More proof that high stakes testing is linked to cheating. This evidence was found in China.
2,440 Chinese students caught cheating in latest high-tech scam
http://www.independent.co.uk/news/world/asia/2440-chinese-students-caught-cheating-in-latest-hightech-scam-9823188.html
Bob Schaeffer. Your work at FairTest is great. Standardized tests are not measuring learning. They are occasions to pontificate about test integrity and to catch cheaters–hence the booming business of “test forensics” with unparalleled surveillance of students, teachers and not limited to tests.
So how is it that Michelle Rhee walked from her cheating scandal?
The anti-Garth Brooks strategy. She has friends in High Places.
I personally feel that changing the cut scores after the test is given to achieve a preconceived passing rate in order to mete out punishments is more than cheating, it is institutional corruption.
As is voting into law a measure which guarantees the lowest five percent of schools will be rated failing regardless of what the final assessments indicate.

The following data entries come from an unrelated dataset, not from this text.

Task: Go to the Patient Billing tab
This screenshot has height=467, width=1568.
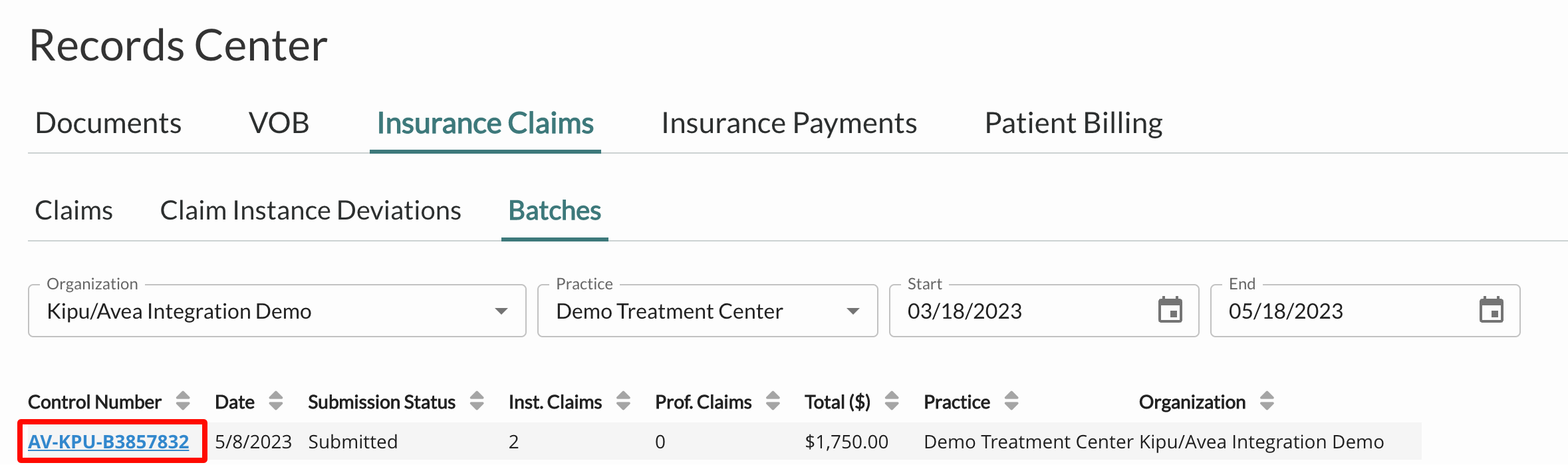Action: 1073,124
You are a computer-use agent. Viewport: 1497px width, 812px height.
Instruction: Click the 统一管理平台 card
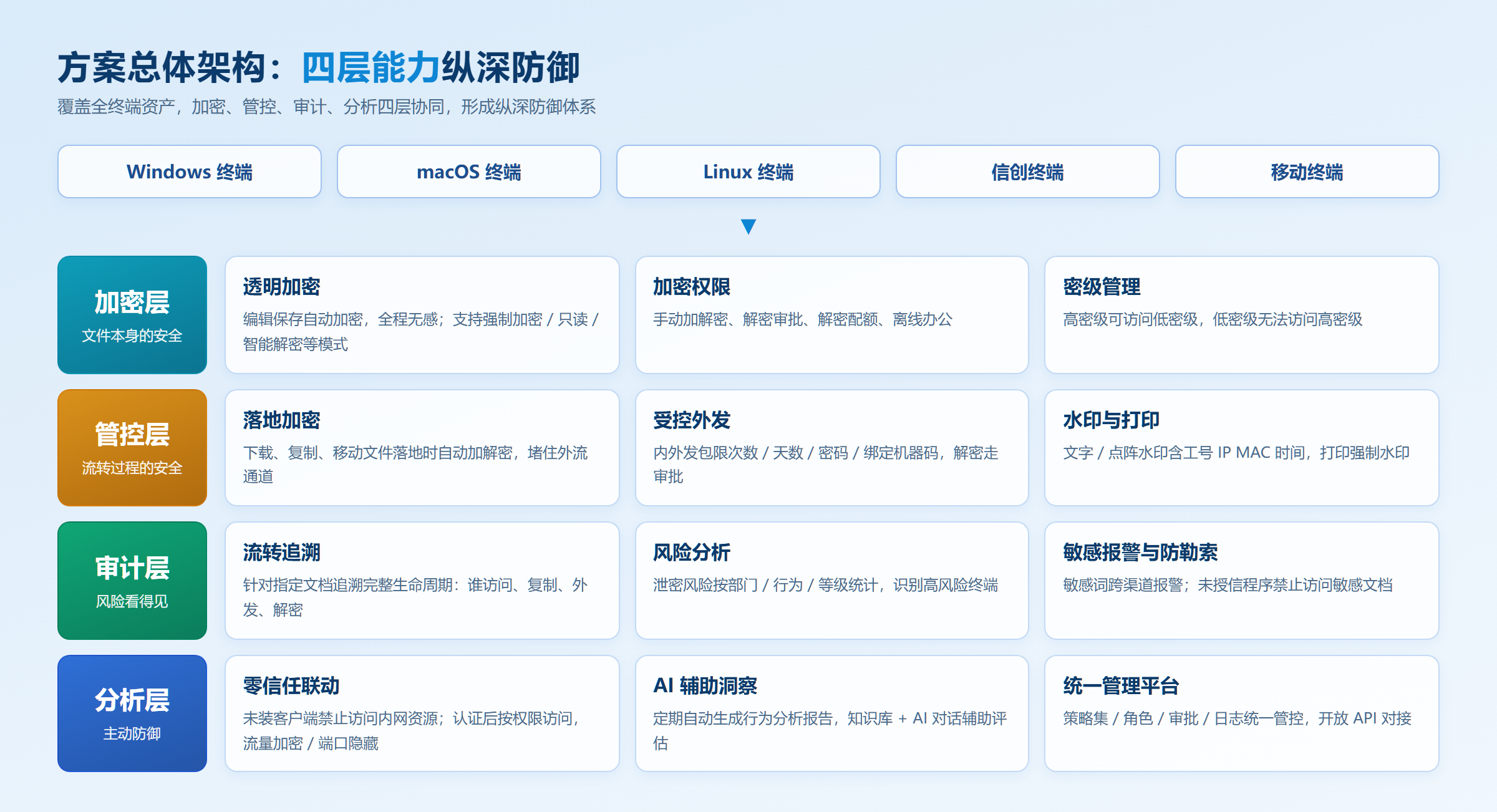1242,713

If you get twenty years for erasures, I say a life sentence for individuals who purposely set policies which harm students and faculty of public schools.
Ellen #PleasePutMeOnTheJury
Of course, ETS has been doing this for the College Board for years.
I urge every viewer of this blog that is for a “better education for all” to google (and download) the article by Donald T. Campbell from which Bob Schaeffer got his quote.
Both the general formulation of “Campbell’s Law” and the specific reference to how it applies to test scores can be found in his paper of December 1976 entitled “Assessing the Impact of Planned Social Change.”
Yes, it’s a bit technical in spots, but it is well worth the time and effort to read in its entirety.
Or skip around if you like. But a must read.
😎
So, follow the money of taxpayers from kids and teachers in classrooms
1. To buy the tests
2. To get “ready” for the tests, we give publishers of test prep books money
3. To buy technology to give the tests, we give computer companies money
4. To assure no cheating, we give security companies money
5. To get better test scores, the DOE gives TFA and charters money
Before high stakes tests, these entities didn’t make so much $$$$. Are we surprised that there’s no money for public schools?
I used the New Yorker article on the Atlanta test scandal in two remedial writing classes in a community college last fall. I was appalled by the number of students who said casually, “Oh, yes, I’ve had help” or “I’ve seen students helped” on standardized tests, or “Oh, yes, teachers put the answers up on the wall.” In a high-level class to train tutors, one students said, “Oh, yes, on the trig Regents, my teacher walked up behind me, pointed to a question, and said, ‘You might want to rethink that one.'” When I brought this up in another class this semester, in discussing the Atlanta verdict, again many students nodded “oh, yes, of course there’s cheating.”
What kind of example are we setting?
Near the end of my my thirty-year teaching career (I left in August 2005), a new, young English teacher, who had been teaching less than a month, was fired during his prep period for teaching his students how to cheat like he said he cheated on tests in college.
A few of his students went to their counselors to report what he was doing, and the administration investigated and then fired him on the spot. The same day the newbie was let go, I was called in my classroom to pick up one of his 10th grade English classes during my prep period right after lunch, because their were no substitutes available.
The district ended up replacing the long gone, cheating teacher with veterans who gave up their prep periods to teach his five classes. I was one of those five teachers.
That happened during the early years of NCLB. I wonder if administration would do the same thing today with the stakes so much higher and punitive with Race to the Top and the Bill Gates and Walton family support of the CCCSS rank, fire, fail and close agenda.